═══ TEXTE ═══

A Tokyo, les mondiaux d’athlétisme ont distribué en neuf jours de compétition près d’une cinquantaine de titres planétaires (49), rempli les tribunes du stade national de 619 000 spectateurs, et vu presque 40 pays décrocher au moins une médaille. Armand Duplantis a ajouté un nouveau record du monde à la perche à sa riche collection, les Américains ont souvent fait le spectacle (Sydney McLaughlin-Levrone, Noah Lyles, Melissa Jefferson-Wooden, Rai Benjamin), l’Ethiopie a encore reculé… Tout cela était attendu.
Moins prévisible, plusieurs temps forts ont secoué la routine d’un sport où les trains n’arrivent plus aussi souvent à l’heure. Ils ont pu vous échapper. Libération en a choisi cinq parmi les plus marquants.
Aurélien Quinion, humble marcheur
Le programme le condamnait à échapper à la lumière, avec des épreuves disputées tôt dans la matinée à Tokyo, soit au cœur de la nuit en France. Dommage. Le Français Aurélien Quinion aurait mérité une meilleure exposition. Cinquième sur 35 km, malgré des crampes dans les mollets au moment où le podium lui tendait les bras, il fait mieux encore au 20 km, bouclé à la 4e place. Costaud. A l’indice de performance, seul Jimmy Gressier le devance dans le camp français. Mais Aurélien Quinion n’est pas homme à rouler des mécaniques. Pour preuve, sa réaction au moment de résumer sa semaine : «Je suis fier et heureux. Mais j’ai aussi encore du mal à y croire. Je suis un peu le gars du fond de la classe qui a réussi à avoir une bonne note.»

═══

*CONSIGNE*
Réponds à ces questions sur le texte consacré aux mondiaux d'athlétisme de Tokyo :
1. Combien de spectateurs ont rempli les tribunes du stade national ?
2. Combien de temps forts Libération a-t-il choisis ?
3. À quelle place Aurélien Quinion a-t-il fini le 20 km ?

═══ DONNÉES FOURNIES ═══

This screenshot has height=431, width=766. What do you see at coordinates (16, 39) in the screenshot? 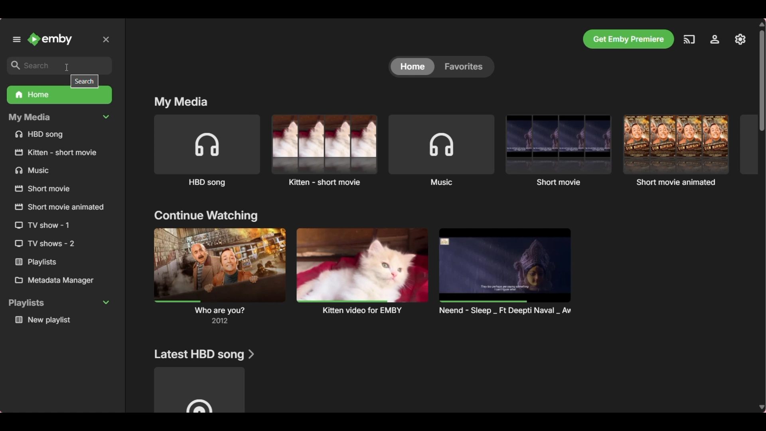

═══

*CORRIGÉ*
1. 619 000 spectateurs.
2. Cinq.
3. À la 4e place.